▸ Your instructions
Reproduce without any change the lines of the data that begin at the line containing "Select the 15°C" and end with the line containing "[x=110, y=491]", including both of those lines.

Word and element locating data

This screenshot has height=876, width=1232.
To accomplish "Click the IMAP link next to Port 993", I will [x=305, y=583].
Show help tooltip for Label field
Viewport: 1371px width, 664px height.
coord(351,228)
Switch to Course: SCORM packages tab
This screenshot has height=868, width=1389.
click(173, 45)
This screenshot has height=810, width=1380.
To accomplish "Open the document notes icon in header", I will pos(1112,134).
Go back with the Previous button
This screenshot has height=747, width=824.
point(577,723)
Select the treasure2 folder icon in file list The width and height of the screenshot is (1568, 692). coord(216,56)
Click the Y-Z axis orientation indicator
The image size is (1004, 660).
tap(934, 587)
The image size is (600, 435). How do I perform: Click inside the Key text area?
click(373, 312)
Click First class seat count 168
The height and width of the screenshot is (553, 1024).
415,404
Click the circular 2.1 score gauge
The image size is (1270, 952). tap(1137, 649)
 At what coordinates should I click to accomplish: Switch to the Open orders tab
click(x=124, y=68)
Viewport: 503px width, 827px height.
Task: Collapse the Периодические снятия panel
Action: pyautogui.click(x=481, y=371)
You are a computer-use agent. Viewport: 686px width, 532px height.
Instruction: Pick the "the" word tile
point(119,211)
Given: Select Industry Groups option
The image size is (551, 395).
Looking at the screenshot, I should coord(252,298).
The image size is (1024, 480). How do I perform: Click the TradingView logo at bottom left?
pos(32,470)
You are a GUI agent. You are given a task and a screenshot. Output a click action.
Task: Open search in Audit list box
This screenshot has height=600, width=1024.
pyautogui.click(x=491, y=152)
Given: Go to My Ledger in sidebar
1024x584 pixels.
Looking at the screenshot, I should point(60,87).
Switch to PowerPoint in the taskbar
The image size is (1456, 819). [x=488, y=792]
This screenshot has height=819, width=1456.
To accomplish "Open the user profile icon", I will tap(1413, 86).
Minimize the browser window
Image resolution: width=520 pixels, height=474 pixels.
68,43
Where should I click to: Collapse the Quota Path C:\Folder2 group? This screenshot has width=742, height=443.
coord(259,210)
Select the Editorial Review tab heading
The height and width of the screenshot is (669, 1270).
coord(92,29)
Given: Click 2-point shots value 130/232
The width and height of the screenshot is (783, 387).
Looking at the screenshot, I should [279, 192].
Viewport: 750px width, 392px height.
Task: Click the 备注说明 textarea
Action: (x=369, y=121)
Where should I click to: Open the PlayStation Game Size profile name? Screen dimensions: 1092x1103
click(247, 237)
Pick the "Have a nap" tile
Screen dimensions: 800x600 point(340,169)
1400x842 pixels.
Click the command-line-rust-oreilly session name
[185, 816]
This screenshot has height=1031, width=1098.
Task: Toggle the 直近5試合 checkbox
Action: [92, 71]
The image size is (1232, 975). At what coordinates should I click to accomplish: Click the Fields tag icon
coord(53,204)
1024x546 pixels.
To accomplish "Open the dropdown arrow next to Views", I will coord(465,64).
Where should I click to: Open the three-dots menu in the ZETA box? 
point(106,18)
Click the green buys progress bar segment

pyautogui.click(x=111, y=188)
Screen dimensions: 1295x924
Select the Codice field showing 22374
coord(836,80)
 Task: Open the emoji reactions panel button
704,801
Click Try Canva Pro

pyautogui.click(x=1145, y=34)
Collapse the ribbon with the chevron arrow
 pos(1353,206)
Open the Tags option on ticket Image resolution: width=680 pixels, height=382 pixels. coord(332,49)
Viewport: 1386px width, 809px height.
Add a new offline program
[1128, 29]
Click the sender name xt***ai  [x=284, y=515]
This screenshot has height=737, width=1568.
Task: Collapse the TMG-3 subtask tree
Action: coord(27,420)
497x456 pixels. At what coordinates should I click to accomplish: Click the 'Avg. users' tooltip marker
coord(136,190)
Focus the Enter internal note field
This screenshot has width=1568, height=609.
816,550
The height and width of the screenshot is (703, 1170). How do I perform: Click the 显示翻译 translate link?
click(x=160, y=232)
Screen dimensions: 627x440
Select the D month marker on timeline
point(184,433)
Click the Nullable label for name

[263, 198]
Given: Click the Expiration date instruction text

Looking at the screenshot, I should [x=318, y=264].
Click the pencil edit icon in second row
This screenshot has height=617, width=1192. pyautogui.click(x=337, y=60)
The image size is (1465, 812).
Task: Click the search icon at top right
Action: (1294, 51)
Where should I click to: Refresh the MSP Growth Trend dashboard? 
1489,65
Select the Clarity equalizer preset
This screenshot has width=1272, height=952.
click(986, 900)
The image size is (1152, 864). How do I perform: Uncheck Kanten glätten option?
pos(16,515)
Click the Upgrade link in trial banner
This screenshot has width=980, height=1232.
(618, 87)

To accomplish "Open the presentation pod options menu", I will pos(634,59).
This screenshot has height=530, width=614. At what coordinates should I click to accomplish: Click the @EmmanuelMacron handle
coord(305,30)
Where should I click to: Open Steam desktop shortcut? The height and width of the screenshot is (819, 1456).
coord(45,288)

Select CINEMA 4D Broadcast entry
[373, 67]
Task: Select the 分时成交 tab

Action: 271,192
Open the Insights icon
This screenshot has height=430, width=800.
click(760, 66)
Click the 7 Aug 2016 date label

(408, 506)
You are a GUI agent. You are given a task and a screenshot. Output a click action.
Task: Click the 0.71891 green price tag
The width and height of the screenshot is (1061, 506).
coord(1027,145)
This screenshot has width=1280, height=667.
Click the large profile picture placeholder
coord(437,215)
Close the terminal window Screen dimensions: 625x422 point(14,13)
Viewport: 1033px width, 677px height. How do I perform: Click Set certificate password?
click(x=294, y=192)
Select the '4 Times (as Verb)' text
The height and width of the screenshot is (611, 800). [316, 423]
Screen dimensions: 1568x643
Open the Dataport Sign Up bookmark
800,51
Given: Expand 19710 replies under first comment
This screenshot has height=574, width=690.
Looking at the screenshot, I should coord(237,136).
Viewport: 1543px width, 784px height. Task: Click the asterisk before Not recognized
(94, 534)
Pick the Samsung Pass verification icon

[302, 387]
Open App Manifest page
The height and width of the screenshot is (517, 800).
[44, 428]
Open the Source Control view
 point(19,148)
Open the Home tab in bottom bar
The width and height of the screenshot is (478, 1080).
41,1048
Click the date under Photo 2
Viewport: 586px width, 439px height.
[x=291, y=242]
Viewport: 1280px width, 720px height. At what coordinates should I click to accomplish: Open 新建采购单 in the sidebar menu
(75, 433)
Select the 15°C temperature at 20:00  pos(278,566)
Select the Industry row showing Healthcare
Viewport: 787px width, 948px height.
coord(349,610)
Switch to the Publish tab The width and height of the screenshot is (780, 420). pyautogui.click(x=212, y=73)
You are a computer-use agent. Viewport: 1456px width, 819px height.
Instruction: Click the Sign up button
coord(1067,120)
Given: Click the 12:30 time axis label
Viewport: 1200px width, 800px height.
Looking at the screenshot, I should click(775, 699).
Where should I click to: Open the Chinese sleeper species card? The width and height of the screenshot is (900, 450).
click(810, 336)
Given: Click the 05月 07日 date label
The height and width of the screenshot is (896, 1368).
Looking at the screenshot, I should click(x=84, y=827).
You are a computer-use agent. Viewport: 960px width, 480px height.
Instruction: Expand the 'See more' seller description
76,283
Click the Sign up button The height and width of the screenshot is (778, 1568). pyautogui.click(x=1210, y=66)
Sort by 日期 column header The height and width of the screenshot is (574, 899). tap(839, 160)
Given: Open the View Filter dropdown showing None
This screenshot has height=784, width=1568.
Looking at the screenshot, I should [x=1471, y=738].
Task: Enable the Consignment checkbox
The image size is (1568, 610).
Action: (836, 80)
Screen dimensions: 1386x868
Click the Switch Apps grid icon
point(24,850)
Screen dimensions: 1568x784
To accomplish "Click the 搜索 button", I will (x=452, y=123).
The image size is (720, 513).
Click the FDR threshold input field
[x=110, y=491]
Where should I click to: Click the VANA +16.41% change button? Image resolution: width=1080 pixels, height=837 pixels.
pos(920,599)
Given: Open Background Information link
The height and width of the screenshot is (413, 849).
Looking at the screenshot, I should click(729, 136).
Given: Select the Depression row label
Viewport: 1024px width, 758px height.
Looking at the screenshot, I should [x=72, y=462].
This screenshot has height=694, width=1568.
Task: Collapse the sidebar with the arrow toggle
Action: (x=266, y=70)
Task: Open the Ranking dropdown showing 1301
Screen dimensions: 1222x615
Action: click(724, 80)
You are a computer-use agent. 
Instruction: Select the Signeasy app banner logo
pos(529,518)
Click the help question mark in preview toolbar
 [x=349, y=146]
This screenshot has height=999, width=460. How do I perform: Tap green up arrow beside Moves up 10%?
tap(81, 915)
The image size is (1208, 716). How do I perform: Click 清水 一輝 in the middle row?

▸ Problem solution
Select the 15°C temperature at 20:00  pos(278,566)
Select the Industry row showing Healthcare
Viewport: 787px width, 948px height.
coord(349,610)
Switch to the Publish tab The width and height of the screenshot is (780, 420). pyautogui.click(x=212, y=73)
You are a computer-use agent. Viewport: 1456px width, 819px height.
Instruction: Click the Sign up button
coord(1067,120)
Given: Click the 12:30 time axis label
Viewport: 1200px width, 800px height.
Looking at the screenshot, I should click(775, 699).
Where should I click to: Open the Chinese sleeper species card? The width and height of the screenshot is (900, 450).
click(810, 336)
Given: Click the 05月 07日 date label
The height and width of the screenshot is (896, 1368).
Looking at the screenshot, I should click(x=84, y=827).
You are a computer-use agent. Viewport: 960px width, 480px height.
Instruction: Expand the 'See more' seller description
76,283
Click the Sign up button The height and width of the screenshot is (778, 1568). pyautogui.click(x=1210, y=66)
Sort by 日期 column header The height and width of the screenshot is (574, 899). tap(839, 160)
Given: Open the View Filter dropdown showing None
This screenshot has height=784, width=1568.
Looking at the screenshot, I should [x=1471, y=738].
Task: Enable the Consignment checkbox
The image size is (1568, 610).
Action: (836, 80)
Screen dimensions: 1386x868
Click the Switch Apps grid icon
point(24,850)
Screen dimensions: 1568x784
To accomplish "Click the 搜索 button", I will (x=452, y=123).
The image size is (720, 513).
Click the FDR threshold input field
[x=110, y=491]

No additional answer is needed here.